Travail demandé
[A] Retranscrivez sans modification le passage du texte sur l'aigle en héraldique commençant à « Merci ! Bluduck2 » et se terminant à « un indicateur d'origine. ».
[B] Reformulez plus brièvement le paragraphe du texte sur l'aigle en héraldique qui commence par « L'aigle (toujours au féminin) », en conservant ses faits essentiels.
====== Texte fourni
Question d'origine :
Bonjour,
J'ai visité le chateau de Gizeux (aux confins de l'Anjou et de la Touraine).Sur la tour d'honneur , j'ai vu un blason ,décrit comme les "armoiries des Coutades".Ce blason représente une aigle. Les Coutades étaient originaire de Narbonne , puis ils sont venus en Touraine. Je n'ai vu ce blason que sur la tour. L'autre blason est celui des Du Bellay.
Je pensais que les personnes faisant figurer des aigles sur leurs blasons étaient originaires des contrées germaniques Mais mes connaissances en héraldique sont limitées...Pouvez-vous me donner une explication ?
Merci ! Bluduck2
Réponse du Guichet
L'aigle (toujours au féminin) est une figure héraldique très répandue et très ancienne, qui remonte aux Hittites fut très utilisée dans la Rome antique. Si vous la rattachez instictivement au monde germanique, c'est peut-être en raison de sa reprise par les empires romain germanique et austro-hongrois à partir du XVè siècle. Mais elle n'est en aucun cas un indicateur d'origine.
Bonjour,
La page Wikipédia consacrée à la famille Contades montre en effet un blason D'or à l'aigle éployé d'azur, becqué de gueules :
Le blason auquel vous faites allusion est d'ailleurs visible sur le site du château de Gizeux.
Les ouvrages sur l'héraldique que nous avons consultés sont unanimes à considérer l'aigle comme une des figures les plus répandues et les plus anciennes :
L'aigle d'or est connue comme symbole dans plusieurs empires occidentaux dont parmi les plus mémorables : Rome, l'Allemagne, l'Autriche, la Russie, etc. Les aigles figuraient au sommet de leurs enseignes ou de leurs étendards. Posées sur fonds d'azur ells constituèrent des sortes d'insignes propres à de grands personnages : CHARLEMAGNE et NAPOLÉON I notamment. On appelle "IMPÉRIALE" l'aigle BICÉPHALE toujours (?) représentée EPLOYÉE.
D'origine hittite, elle se répandit en Asie Mineure, en Egypte, en Grèce. On la trouve aussi au Mexique. C'est Constantin le Grand qui l'adopta en Occident pour symboliser l'unité d'un pouvoir réparti entre Rome et Constantinople, entre l'Orient et l'Occident. Les Turcs Seldjoukides en firent également usage. Charlemagne n'utilisa jamais l'aigle éployée monocéphale. C'est l'empereur Sigismond qui, en 1437, reprit l'usage de l'aigle à deux têtes pour affirmer sa PRÉTENTION au pouvoir suprême. Il convient de noter que, jusqu'à leur couronnement, les rois des Romains ne portaient que l'aigle éployée à une tête. L'aigle bicéphale demeure le symbole de la double monarchie austro-hongroise, pâle héritière du Saint Empire Romain Germanique et celui de l'Empire Russe s'étendant sur l'Europe et l'Asie. De nombreuses familles nobles portent, en CHEF les armes du Saint Empire de même que la ville d'Amiens.
============
====== Données enregistrées
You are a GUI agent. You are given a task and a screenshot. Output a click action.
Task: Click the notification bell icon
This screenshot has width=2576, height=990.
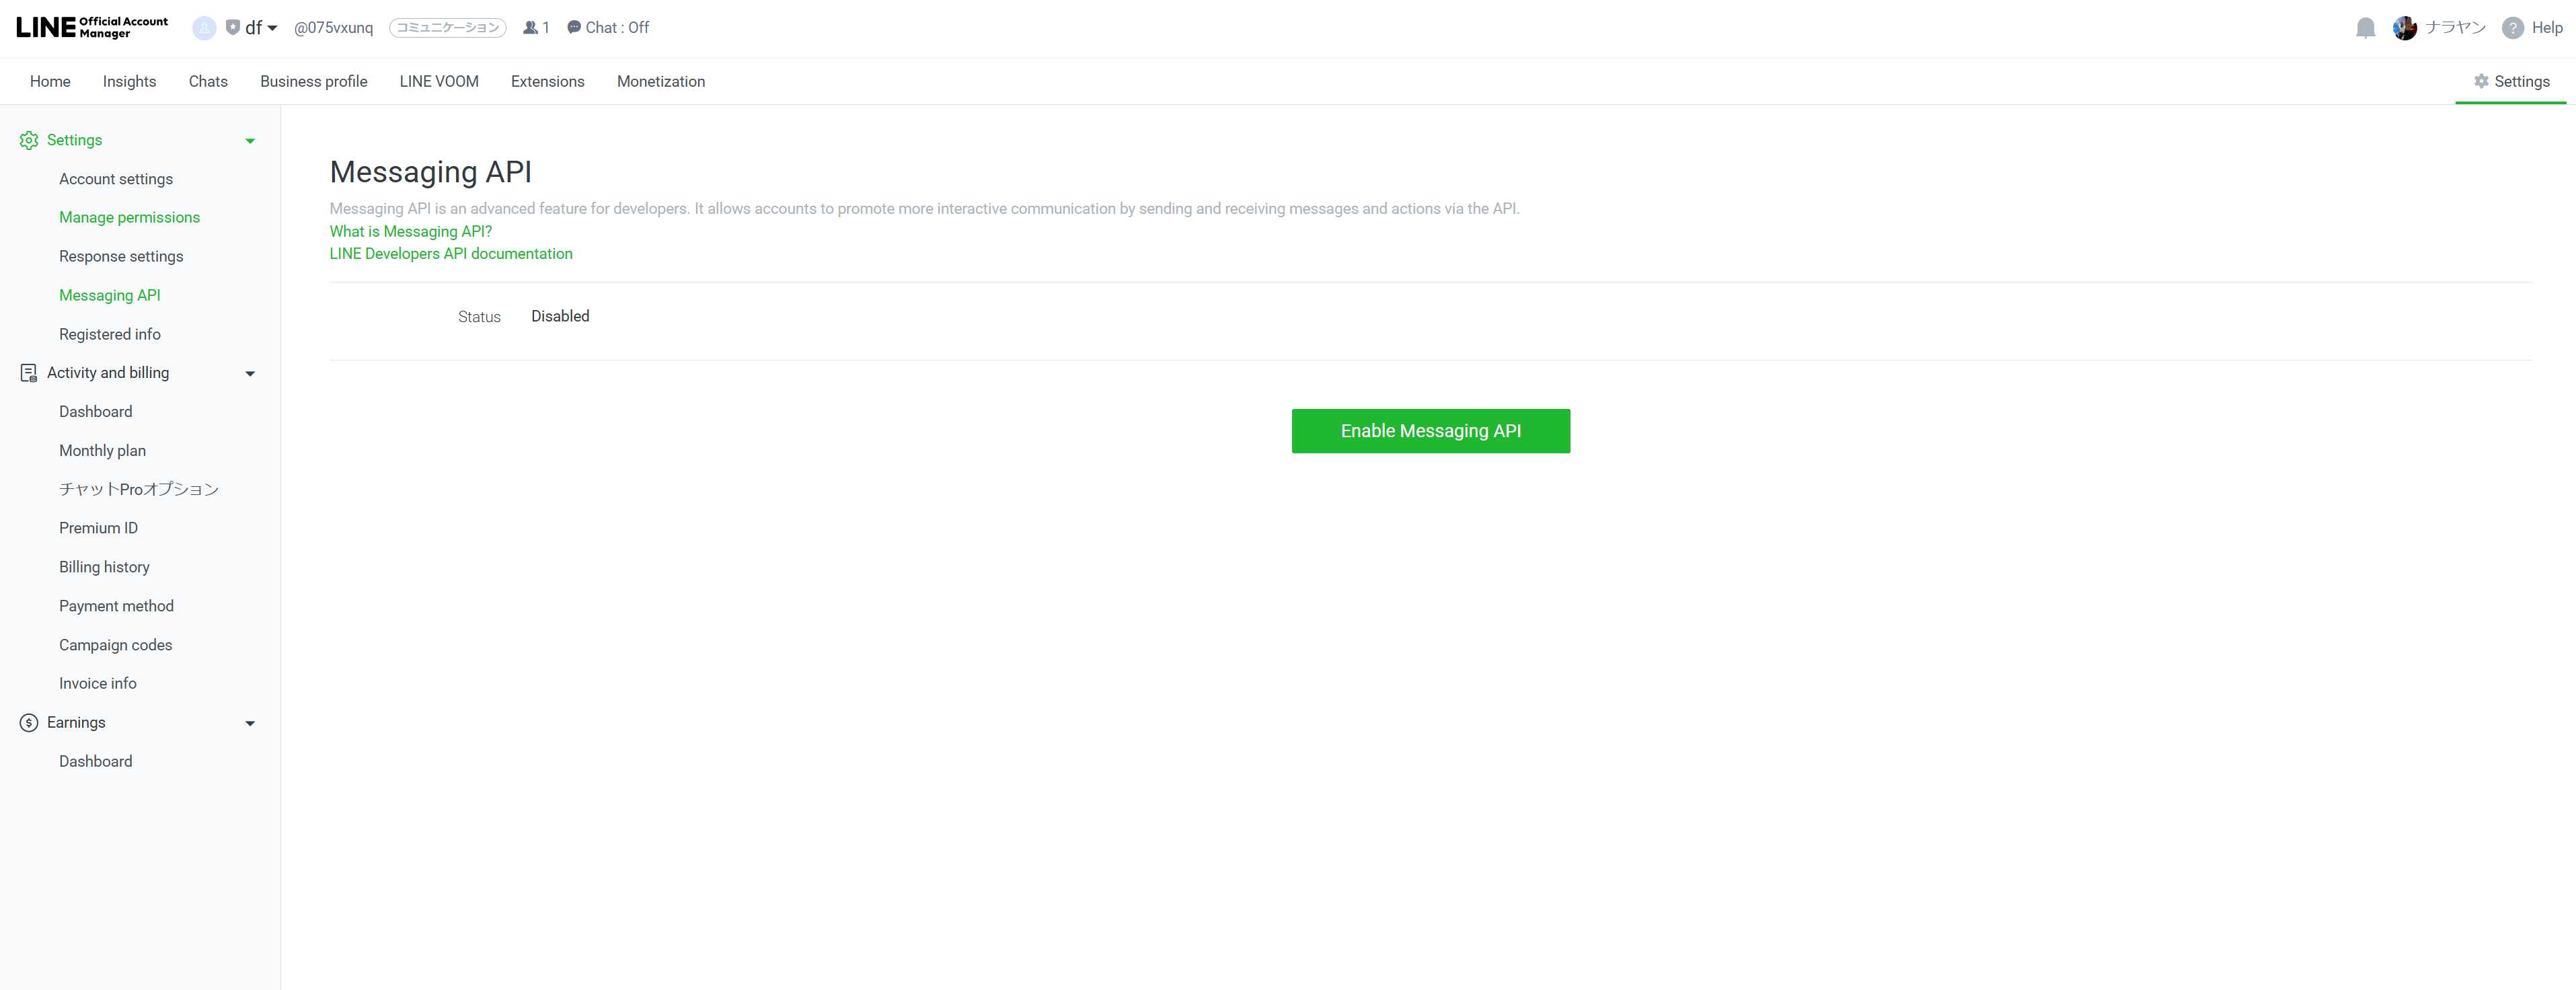coord(2365,28)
============
Résultats dans l'ordre
[A]
Merci ! Bluduck2
Réponse du Guichet
L'aigle (toujours au féminin) est une figure héraldique très répandue et très ancienne, qui remonte aux Hittites fut très utilisée dans la Rome antique. Si vous la rattachez instictivement au monde germanique, c'est peut-être en raison de sa reprise par les empires romain germanique et austro-hongrois à partir du XVè siècle. Mais elle n'est en aucun cas un indicateur d'origine.

[B] L'aigle, nom toujours féminin en héraldique, est une figure très ancienne et très répandue. Issue des Hittites, elle fut largement employée dans la Rome antique. On l'associe peut-être au monde germanique parce que les empires romain germanique et austro-hongrois l'ont reprise à partir du XVe siècle. Elle n'indique pourtant en aucun cas une origine.